Navigating U.S. Policy: How Data and Transparency Guide Our Efforts

By Adam Gluck, Head, U.S. and Specialty Care Corporate Affairs
Policy is sometimes viewed in contrast to medicine or healthcare, with the field perceived as more of an “art” than a “science” in D.C. and the 50 U.S. states.
We believe, however, that the science—in this case, the insights gleaned from tracking and sharing data about our healthcare ecosystem—can serve as a signal in our noisy world, pointing us toward patient-centered solutions.
Sanofi recently published its annual Pricing Principles report, highlighting how 2025 U.S. pricing actions reinforce our commitment to transparency and data-driven decision making. This year’s report holds a trove of insights into how Sanofi prices medicines in the U.S., which we hope can inform an open dialogue to improve patient access and affordability.
The 2026 Pricing Principles report marks 10 years of public data on our pricing and the U.S. environment impacting patient affordability. These figures are more than numbers on a page; our data helps mark where we and our industry have been and what lies ahead, signaling emerging trends that could disrupt how patients access and pay for medicines.
This year’s report features the latest Sanofi data on pricing and industry middlemen.

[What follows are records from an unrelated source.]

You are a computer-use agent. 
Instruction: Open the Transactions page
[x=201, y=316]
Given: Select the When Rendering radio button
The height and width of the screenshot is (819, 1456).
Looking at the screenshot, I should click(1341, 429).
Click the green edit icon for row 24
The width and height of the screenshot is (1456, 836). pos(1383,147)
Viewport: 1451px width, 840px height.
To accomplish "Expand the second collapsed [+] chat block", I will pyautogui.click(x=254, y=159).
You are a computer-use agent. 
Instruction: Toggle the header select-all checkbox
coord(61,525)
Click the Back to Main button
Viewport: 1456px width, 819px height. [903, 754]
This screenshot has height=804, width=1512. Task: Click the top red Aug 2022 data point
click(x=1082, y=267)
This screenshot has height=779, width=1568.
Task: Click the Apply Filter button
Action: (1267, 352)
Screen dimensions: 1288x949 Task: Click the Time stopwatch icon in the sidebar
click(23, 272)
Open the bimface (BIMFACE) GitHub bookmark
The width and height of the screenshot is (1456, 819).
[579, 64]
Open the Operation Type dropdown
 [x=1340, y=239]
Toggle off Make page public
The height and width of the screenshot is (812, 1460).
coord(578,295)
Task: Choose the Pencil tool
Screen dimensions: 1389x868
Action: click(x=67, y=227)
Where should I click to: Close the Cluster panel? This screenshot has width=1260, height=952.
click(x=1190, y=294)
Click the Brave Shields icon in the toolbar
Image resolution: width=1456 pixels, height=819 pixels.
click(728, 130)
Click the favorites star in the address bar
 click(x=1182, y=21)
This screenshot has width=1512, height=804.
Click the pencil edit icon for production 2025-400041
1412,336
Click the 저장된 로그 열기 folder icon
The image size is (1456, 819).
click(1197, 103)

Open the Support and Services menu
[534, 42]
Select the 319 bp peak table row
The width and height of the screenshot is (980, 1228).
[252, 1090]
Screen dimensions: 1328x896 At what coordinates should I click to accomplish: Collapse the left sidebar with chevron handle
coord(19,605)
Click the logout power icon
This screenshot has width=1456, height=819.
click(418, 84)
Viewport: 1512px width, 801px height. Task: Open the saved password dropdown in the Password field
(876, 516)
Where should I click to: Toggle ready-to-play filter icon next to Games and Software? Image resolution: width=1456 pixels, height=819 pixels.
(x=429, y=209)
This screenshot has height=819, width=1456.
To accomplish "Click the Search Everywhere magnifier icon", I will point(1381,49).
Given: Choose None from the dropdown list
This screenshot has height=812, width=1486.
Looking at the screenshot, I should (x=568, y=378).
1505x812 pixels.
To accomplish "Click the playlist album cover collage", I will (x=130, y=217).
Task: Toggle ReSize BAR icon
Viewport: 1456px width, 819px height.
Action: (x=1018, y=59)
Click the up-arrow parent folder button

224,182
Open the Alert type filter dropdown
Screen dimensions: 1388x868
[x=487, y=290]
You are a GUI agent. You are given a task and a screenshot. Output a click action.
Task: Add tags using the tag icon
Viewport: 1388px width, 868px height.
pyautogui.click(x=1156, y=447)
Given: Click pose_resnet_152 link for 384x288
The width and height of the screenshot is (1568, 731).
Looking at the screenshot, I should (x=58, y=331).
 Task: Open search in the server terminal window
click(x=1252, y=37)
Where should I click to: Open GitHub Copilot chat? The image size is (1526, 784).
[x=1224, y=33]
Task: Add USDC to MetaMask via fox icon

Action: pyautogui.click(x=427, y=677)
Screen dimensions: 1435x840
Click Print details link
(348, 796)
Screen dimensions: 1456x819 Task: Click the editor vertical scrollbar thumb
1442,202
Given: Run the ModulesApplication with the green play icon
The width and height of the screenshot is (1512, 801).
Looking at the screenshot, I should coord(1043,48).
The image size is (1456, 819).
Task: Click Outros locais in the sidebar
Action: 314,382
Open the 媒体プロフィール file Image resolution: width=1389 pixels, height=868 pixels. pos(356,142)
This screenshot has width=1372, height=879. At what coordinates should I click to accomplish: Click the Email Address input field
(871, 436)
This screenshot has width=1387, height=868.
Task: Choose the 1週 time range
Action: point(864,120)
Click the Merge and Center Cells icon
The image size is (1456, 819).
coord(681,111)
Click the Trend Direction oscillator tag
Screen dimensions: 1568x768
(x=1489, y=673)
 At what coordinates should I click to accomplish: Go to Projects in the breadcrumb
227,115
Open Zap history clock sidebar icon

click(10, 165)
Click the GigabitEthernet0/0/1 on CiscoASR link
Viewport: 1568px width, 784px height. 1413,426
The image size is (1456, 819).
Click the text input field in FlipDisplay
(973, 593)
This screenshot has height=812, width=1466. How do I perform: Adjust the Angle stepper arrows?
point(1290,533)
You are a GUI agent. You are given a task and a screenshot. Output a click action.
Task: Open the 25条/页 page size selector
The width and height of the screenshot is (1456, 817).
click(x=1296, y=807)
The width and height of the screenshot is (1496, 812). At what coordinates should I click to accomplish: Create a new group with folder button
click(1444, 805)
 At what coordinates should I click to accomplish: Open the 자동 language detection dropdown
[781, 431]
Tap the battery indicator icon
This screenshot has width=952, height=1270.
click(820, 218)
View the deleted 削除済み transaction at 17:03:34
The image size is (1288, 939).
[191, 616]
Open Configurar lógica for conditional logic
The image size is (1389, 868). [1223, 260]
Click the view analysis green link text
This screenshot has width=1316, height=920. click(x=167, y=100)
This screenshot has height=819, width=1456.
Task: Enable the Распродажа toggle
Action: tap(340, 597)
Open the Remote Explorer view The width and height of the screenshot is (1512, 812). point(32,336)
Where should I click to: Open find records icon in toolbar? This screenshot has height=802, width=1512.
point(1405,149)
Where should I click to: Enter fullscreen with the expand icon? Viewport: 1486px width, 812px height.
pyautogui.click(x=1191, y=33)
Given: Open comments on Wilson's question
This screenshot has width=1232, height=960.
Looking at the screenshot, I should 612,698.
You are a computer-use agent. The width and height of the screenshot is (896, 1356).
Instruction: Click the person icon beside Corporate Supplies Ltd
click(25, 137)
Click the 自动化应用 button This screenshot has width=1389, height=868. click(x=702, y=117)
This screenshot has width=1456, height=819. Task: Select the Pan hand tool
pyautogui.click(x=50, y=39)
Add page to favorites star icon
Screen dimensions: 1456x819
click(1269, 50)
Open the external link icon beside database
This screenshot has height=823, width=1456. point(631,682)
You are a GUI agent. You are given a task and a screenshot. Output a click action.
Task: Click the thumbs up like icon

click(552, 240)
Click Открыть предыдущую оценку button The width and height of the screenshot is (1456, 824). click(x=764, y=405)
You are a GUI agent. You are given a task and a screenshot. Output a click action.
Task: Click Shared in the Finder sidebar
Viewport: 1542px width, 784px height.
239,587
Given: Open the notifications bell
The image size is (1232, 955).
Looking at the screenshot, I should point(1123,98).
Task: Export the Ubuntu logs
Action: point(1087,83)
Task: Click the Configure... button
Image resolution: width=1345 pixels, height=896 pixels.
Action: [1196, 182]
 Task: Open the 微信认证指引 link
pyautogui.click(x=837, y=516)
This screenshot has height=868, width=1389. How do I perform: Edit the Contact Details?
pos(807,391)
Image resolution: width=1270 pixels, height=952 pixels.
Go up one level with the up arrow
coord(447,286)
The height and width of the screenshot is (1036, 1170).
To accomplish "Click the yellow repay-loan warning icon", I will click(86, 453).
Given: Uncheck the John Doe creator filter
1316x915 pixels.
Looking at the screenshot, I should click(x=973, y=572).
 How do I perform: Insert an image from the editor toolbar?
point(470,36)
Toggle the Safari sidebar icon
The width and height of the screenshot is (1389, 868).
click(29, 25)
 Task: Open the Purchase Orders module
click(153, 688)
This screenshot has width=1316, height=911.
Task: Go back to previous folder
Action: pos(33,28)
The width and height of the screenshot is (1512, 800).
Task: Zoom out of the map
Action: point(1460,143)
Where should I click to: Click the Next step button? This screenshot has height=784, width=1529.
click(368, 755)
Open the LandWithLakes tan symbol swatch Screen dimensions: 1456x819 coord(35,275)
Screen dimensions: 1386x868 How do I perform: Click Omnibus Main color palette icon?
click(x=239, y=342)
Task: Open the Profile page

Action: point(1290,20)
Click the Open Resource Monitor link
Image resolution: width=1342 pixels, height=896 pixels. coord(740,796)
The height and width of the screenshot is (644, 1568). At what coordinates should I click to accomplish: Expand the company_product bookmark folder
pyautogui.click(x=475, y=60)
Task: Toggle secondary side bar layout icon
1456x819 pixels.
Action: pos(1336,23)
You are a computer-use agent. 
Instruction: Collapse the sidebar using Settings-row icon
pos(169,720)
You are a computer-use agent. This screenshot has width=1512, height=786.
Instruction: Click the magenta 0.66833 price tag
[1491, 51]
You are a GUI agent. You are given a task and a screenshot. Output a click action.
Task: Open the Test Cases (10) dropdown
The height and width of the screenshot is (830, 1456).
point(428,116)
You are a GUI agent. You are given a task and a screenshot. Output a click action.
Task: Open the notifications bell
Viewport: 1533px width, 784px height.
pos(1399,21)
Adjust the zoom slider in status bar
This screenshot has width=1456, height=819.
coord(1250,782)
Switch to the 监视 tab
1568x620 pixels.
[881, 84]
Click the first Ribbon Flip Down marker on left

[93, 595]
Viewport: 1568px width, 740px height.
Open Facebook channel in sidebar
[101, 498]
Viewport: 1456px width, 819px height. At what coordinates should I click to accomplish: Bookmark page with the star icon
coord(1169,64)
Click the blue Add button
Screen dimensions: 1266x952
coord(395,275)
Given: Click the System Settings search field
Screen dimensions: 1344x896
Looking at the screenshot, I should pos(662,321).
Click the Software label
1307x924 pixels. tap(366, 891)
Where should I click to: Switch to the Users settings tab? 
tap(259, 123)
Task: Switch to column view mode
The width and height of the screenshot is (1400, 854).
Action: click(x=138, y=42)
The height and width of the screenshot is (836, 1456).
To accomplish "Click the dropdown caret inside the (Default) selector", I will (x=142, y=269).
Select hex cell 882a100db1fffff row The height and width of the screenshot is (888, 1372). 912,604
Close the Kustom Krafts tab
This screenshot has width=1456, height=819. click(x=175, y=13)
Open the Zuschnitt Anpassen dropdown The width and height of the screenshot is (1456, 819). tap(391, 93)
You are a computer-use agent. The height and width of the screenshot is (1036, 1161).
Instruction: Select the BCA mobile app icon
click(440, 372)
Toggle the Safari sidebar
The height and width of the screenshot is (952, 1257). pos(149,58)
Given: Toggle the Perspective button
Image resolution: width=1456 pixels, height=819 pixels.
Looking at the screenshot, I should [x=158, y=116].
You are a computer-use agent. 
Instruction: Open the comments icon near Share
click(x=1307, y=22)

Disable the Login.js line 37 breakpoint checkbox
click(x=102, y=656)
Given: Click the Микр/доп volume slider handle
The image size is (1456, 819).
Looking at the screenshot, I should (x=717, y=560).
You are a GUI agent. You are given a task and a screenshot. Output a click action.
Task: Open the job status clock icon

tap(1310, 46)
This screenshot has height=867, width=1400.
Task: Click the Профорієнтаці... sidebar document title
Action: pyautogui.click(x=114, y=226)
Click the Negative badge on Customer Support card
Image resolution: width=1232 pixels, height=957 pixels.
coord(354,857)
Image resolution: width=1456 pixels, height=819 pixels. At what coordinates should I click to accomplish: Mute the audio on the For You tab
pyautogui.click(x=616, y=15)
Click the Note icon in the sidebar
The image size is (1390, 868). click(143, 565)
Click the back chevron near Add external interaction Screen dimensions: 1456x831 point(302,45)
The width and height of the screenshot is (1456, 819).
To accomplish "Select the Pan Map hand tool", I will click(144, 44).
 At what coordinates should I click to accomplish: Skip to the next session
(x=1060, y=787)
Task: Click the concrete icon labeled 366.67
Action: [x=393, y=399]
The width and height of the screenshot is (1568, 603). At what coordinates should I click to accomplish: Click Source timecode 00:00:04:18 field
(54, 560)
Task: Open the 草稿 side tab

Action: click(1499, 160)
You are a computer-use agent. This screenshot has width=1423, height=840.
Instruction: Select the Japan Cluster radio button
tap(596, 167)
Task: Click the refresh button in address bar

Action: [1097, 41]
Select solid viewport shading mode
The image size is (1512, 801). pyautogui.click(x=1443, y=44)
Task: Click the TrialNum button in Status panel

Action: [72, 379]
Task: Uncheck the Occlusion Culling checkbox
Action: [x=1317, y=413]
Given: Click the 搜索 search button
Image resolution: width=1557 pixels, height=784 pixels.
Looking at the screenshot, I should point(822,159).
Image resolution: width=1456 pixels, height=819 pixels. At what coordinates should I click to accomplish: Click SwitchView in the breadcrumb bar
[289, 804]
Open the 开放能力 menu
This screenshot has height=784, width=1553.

- 3.4% decrease in average aggregate net price—the amount Sanofi receives for its medicines—for our portfolio of medicines and vaccines compared to 2024
- 39% of Sanofi’s gross sales paid as rebates to PBMs and health plans last year explicitly to secure affordable access to our medicines for patients who need them
- 23% increase in fees—or service charges—paid on top of negotiated rebates to PBMs and health plans within Sanofi’s specialty medicines portfolio since 2024
Despite Sanofi’s payment of increasing rebates and fees to secure a place on PBM formularies, patients still must navigate high deductibles and co-insurance that often prohibit access to a medically necessary therapy.
Guided by a decade of data shared with the public, Sanofi has pushed for meaningful reforms across the U.S. healthcare system. Our advocacy has helped spur impactful changes at the state and federal levels, from lowering out-of-pocket costs for vaccines and specialty medicines to increased scrutiny of how PBM practices can raise patients' costs, helping much-needed PBM reforms pass Congress earlier this year.
Taken together, these efforts underscore an important lesson: a patient‑first, data‑driven approach is not just the right thing to do; it’s the path that leads to results, including better access and more affordable care.
That leaves one critical question: Where is the latest data leading us next when it comes to policy?
First, we see a critical need for legislators to ensure that cost-containment strategies do not place undue financial burden on patients. We see firsthand how coverage barriers and system-level pressures are complicating timely access to medicines, particularly specialty medicines used to treat rare, complex, or chronic conditions. These policies can lead to delayed access to care and unnecessary suffering for patients.
Our data helps mark where we and our industry have been and what lies ahead, signaling emerging trends that could disrupt how patients access and pay for medicines.

Adam Gluck,
Head, U.S. and Specialty Care Corporate Affairs
We also seek to ensure government pricing policies, such as the Inflation Reduction Act (IRA), do not continue to distort incentives and limit investment in research and development. Following the IRA, early-stage investment in small molecule medicines has already plummeted nearly 70%, and post-approval clinical trials for cancer medicines dropped 40%. Policy changes in the U.S. and abroad are threatening to undermine a manufacturer’s ability to invest in continued innovation that expands a medicine’s value to patients and society.
Lastly, we support greater transparency and accountability in the 340B Drug Pricing Program, which covers more than $81 billion in annual drug purchases. In the past decade, we’ve witnessed the 340B program balloon by orders of magnitude as fraud and abuse run rampant among tax-exempt health systems and for-profit pharmacy chains. Sadly, these covered entity in-house pharmacies are not required to provide access to claims-level data that could ensure patients receive the full, direct benefits to which they’re entitled—another opportunity for transparency to help re-center people in the programs designed to serve them.
Ultimately, the numbers in this report represent more than pricing trends—they represent people whose lives depend on a system that works for them. That's why Sanofi remains committed to transparency, advocacy, and a patient-first approach to policy. We chase the miracles of science so that patients can chase their dreams, and we believe data-driven dialogue is how we get there.